Classic ceramics made modern at Cone Number 9
In this fast paced, technology-orientated society, revolving around the latest iPhone and newest Instagram filters, traditions and heritage can easily lose their value and often tend to be forgotten. With this in mind, it’s inspiring to see when younger generations pick up old crafts by realising their potential, and turn them into modern businesses. An example of one such young entrepreneur is Varamol ‘Mint’ Chun, who runs Cone Number 9, a small ceramics shop in Thonglor that sells beautifully handcrafted, and definitely Instagram-worthy, kitchenware.
Her first collection was a coffee and tea home-brewing set, consisting of mugs, coffee filters, and teapots. The shapes of her products are simple and unpretentious, reminiscent of the minimalistic style of Scandinavian pottery. Besides using different shades of blue, the main colour palate revolves around soft brown and green tones, inspired by local plants such as tamarind and teak. The flowing and uneven colouring of the ceramics not only gives every cup a special handcrafted effect, but also a beautiful, unique touch.The idea of designing her own ceramics was inspired while Mint was working as a barista. She noticed that most of the standard-sized coffee cups—needed for commercial use—were imported, and so she decided to start making her own. While Mint does all the designing in terms of shape and colour, the products are being produced at her aunt’s ceramic factory in Lampang. “I’m not a potter myself, but I understand the process,” Mint says, and explains that she visits the factory regularly to brief the potter there.
The location of Mint’s family’s business is no mere coincidence. Thanks to its large deposits of kaolin, highly heat resistant white clay, Lampang (a province in Northern Thailand) is one of the country’s foremost ceramic producing regions, and well known for its blue and white glazed pottery and distinctive five-colour Bencharong ware.
The process of producing a single piece of pottery—from moulding the clay, to firing it in the kiln, glazing the product, and firing it for a second time—takes around two to three weeks. It also takes a lot of skill and experience to get it just right. “The most exciting part is when you open the kiln and see how the colour turned out and if there are any cracks,” Mint says.

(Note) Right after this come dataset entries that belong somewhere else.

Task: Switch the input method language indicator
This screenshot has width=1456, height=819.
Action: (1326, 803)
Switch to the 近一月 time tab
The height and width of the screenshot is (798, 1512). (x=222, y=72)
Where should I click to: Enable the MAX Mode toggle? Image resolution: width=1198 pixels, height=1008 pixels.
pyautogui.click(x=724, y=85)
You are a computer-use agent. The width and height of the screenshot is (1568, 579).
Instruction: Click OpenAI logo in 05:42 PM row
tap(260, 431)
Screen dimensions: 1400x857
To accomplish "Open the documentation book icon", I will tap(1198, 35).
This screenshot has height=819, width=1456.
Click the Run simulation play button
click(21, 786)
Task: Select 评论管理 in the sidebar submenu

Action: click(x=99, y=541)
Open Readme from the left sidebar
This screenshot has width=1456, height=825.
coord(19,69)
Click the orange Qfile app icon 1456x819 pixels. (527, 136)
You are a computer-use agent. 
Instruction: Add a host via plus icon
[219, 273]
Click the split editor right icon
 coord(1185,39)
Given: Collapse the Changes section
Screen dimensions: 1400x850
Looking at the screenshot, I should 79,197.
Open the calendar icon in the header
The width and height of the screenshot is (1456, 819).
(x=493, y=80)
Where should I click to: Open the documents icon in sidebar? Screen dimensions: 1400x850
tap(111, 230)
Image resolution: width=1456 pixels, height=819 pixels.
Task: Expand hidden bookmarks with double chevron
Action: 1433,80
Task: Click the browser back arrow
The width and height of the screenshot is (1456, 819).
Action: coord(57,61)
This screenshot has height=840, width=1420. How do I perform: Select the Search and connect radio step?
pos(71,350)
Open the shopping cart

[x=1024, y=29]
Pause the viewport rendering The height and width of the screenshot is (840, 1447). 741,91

Mint recently launched her second collection; this time focussing on home bar equipment. Among the other items featured in the shop there are ceramic plates, as well as wooden chopping boards and coasters. While this dedicated designer mainly does wholesale, other retail outlets selling her beautiful collections include Siam Discovery’s ODS section, and the Gallery Coffee Drip Café (GF, Bangkok Art and Culture Centre). Recently she has also collaborated with local indigowear brand Kasa’ Maya at a new store at the River City shopping complex (1F, 23 Trok Rongnamkaeng, Yoda Rd).